TASK:
Set down, character for character, everything in the records below from the line holding "Galeries photos (1386, 527)" down to the line holding "Tout déplier (1215, 552)", and no other line.

MATERIAL SUPPLIED:
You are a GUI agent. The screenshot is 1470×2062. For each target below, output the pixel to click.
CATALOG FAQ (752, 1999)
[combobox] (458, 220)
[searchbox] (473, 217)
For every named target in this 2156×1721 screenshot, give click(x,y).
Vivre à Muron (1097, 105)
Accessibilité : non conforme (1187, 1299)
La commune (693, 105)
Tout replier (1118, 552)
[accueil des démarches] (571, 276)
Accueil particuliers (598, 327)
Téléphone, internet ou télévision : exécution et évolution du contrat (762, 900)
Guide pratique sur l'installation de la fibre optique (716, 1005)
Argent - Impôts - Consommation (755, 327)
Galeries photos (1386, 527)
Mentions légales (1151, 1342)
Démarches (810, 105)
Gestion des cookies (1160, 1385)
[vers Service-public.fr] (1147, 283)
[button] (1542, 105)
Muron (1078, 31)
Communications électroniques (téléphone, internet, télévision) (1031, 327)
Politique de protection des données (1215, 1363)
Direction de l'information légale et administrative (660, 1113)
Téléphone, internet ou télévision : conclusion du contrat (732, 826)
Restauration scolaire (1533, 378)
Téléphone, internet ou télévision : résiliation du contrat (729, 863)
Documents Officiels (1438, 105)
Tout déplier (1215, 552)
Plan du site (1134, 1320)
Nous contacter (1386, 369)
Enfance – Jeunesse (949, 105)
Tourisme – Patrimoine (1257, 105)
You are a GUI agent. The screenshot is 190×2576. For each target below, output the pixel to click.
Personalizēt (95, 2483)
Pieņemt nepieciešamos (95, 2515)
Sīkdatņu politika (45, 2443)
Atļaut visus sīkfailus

RESULT FOR THIS EXERCISE:
Galeries photos (1386, 527)
Mentions légales (1151, 1342)
Démarches (810, 105)
Gestion des cookies (1160, 1385)
[vers Service-public.fr] (1147, 283)
[button] (1542, 105)
Muron (1078, 31)
Communications électroniques (téléphone, internet, télévision) (1031, 327)
Politique de protection des données (1215, 1363)
Direction de l'information légale et administrative (660, 1113)
Téléphone, internet ou télévision : conclusion du contrat (732, 826)
Restauration scolaire (1533, 378)
Téléphone, internet ou télévision : résiliation du contrat (729, 863)
Documents Officiels (1438, 105)
Tout déplier (1215, 552)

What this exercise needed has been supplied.